30 years – a poetic act of resistance reflects a work and a process of scenic creation that has sought, among other things, to present the poetic writing of an era that chronicles the disease that devastated the becoming of the 30s in the last century.

This piece, evokes also a funeral prayer that seeks the ‘truth’ in the materiality of the flesh, from which a confession emerges; as an Antigone in front of Creon and the facts that condemn her.

In this work time is questioned, a time that passes by in a linear way, waiting for life to bring freedom, while life escapes us; and we remain mute, submerged in silence.


In ‘Frankfurt Lessons – Problems in Contemporary Poetry’, Bachmann writes:

‘The limits of my language mean the limits of my world.’

In an interview (1971) about her new book ‘I have lived too much’, Bachmann says: ‘I see the novel as a spiritual adventure… The action is totally transferred to the inner self.
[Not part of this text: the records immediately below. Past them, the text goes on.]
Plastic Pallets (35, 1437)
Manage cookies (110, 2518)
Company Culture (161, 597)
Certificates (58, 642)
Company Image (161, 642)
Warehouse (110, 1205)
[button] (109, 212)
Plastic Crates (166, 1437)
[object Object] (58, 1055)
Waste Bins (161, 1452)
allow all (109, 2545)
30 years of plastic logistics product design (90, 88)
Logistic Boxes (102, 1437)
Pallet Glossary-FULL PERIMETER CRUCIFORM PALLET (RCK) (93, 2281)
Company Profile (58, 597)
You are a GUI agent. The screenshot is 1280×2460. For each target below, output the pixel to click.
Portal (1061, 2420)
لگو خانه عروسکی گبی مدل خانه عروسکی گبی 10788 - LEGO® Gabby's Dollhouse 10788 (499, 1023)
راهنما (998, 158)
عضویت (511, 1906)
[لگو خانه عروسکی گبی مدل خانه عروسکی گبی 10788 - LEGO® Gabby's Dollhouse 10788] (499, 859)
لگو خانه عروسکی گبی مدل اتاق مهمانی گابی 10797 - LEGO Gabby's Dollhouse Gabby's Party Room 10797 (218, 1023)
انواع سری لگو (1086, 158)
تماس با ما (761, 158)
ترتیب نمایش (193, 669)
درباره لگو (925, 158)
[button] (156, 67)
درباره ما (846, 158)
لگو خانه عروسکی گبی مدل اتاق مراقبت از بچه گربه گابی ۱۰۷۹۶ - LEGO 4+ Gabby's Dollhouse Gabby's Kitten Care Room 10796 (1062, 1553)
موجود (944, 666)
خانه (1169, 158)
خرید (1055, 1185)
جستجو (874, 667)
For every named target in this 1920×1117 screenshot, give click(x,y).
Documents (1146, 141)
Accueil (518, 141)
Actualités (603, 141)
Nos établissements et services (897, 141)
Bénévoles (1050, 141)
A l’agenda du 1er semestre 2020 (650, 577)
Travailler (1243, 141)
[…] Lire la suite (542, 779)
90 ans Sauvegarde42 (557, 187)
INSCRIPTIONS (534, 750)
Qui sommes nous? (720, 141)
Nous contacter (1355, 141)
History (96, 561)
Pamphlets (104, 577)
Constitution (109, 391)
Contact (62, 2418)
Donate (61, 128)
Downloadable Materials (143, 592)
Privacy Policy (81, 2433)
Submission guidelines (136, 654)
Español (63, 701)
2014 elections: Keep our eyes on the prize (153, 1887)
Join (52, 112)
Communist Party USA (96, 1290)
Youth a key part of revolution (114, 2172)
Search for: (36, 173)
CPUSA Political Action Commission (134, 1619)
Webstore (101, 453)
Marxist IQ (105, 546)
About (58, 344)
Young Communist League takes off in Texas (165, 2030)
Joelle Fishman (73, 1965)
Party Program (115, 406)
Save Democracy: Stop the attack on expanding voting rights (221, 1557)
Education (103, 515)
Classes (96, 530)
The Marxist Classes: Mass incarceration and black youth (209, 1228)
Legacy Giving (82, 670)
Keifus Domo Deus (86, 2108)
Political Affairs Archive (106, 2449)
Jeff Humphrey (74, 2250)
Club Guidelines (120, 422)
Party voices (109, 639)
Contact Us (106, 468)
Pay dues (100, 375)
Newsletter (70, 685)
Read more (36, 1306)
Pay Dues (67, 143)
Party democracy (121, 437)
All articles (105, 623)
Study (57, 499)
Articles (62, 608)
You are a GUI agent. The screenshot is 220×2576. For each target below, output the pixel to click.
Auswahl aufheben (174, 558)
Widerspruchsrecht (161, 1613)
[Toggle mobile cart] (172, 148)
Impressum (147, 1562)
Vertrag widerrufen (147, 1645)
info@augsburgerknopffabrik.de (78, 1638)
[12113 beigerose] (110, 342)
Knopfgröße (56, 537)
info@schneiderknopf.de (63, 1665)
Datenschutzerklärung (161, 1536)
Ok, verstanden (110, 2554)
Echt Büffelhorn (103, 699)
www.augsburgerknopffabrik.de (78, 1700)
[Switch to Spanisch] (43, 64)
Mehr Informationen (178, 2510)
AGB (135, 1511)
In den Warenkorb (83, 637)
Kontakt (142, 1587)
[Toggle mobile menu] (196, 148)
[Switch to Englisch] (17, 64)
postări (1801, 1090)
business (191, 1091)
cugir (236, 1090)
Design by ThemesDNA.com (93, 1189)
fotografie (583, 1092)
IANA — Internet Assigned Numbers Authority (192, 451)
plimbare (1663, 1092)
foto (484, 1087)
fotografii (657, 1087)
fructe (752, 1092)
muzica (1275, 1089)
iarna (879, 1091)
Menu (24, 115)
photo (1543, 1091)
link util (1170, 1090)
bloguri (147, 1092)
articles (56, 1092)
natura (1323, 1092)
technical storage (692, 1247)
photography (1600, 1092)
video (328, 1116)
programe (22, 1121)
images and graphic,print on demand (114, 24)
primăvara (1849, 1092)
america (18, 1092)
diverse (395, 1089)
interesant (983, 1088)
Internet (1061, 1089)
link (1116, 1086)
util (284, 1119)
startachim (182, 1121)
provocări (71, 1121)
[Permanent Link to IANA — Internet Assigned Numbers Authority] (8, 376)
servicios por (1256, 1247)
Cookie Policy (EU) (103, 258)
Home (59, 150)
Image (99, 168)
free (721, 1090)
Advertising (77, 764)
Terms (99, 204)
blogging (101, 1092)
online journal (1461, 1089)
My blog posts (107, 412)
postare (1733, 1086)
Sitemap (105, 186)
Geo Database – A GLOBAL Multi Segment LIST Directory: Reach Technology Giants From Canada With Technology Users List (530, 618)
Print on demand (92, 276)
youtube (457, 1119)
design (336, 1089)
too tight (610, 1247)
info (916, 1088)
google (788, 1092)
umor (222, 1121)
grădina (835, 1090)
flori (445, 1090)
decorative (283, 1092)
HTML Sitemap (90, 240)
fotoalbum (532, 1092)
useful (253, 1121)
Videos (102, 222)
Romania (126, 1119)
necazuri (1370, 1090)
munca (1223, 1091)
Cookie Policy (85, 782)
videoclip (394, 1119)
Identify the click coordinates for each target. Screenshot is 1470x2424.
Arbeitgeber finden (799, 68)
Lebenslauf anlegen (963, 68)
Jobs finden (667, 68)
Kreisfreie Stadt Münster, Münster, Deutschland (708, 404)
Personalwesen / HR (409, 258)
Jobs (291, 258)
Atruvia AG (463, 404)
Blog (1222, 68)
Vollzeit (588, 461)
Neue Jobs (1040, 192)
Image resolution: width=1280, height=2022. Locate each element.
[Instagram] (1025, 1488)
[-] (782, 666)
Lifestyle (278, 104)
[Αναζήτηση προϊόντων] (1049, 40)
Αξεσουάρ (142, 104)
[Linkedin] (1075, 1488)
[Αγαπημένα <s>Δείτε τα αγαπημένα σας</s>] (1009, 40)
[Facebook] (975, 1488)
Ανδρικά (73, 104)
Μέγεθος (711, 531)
I think action is internal, but it is not at all intimate.’

‘While I was writing, I had the feeling that I was writing against something. Against a permanent terror …We neither die from disease. We die from the things they do to us.’

In one of her last interviews (1973) Bachmann responds: ‘I would give the reason to W. Benjamin, that there exists a disappearance of experience (an inability to have experiences), which is more and more produced by the development of media, by a second-hand life … In that disappearance of the experience that Benjamin foresaw, but did not live as such, there is the desperate attempt for men to reach such an extreme in which can again perceive where their true problems reside…And if you ask me what the writer’s mission is – most of the time those are very rhetorical questions, I would always answer: to provoke in men the experience.’